Лев Толстой знаменит как жертва своего художественного таланта и гражданской совести. Было время, когда его страстная любовь к «чистому искусству» и ненависть к политике, подогреваемые в нем Фетом и Боткиным, достигли апогея. В 1858 году он пишет:
«Большинство публики начало думать, что задача всей литературы состоит только в обличении зла, в обсуждении и в исправлении его… что времена побасенок и стишков прошли безвозвратно, что приходит время, когда Пушкин забудется и не будет более перечитываться, что чистое искусство невозможно, что литература есть только орудие гражданского развития общества и т. п.
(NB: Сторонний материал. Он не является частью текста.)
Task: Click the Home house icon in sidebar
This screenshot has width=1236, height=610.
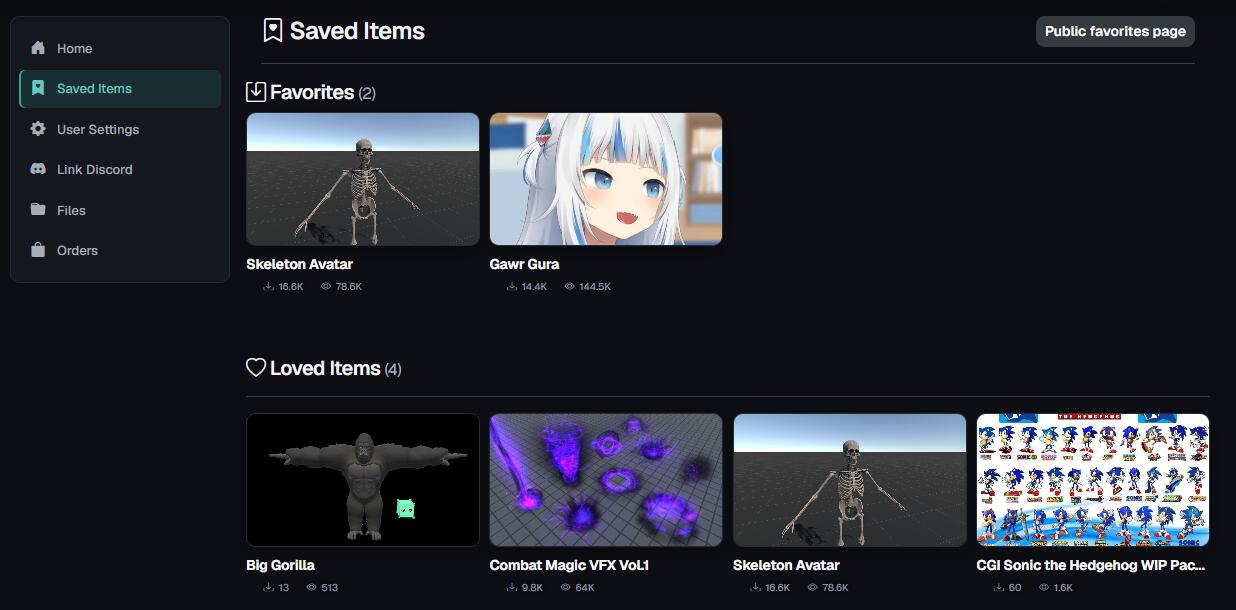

Правда, слышались в это время заглушенные политическим шумом голоса Фета, Тургенева, Островского… но общество знало, что оно делало, продолжало сочувствовать одной политической литературе и считать ее одну – литературой. Увлечение это было благородно, необходимо и даже временно справедливо. Для того, чтобы иметь силы сделать те огромные шаги вперед, которые сделало наше общество в последнее время, оно должно было быть односторонним, оно должно было увлекаться дальше цели, чтобы достигнуть ее, должно было одну эту цель видеть перед собой. И действительно, можно ли было думать о поэзии в то время, когда перед глазами в первый раз раскрывалась картина окружающего нас зла и представлялась возможность избавиться от него. Как думать о прекрасном, когда становилось больно! Не нам, пользующимся плодами этого увлечения, укорять за него… Но как ни благородно и ни благотворно было это одностороннее увлечение, оно не могло продолжаться, как и всякое увлечение. Литература народа есть полное, всестороннее сознание его, в котором одинаково должны отразиться как народная любовь к добру и правде, так и народное созерцание красоты в известную эпоху развития»[71].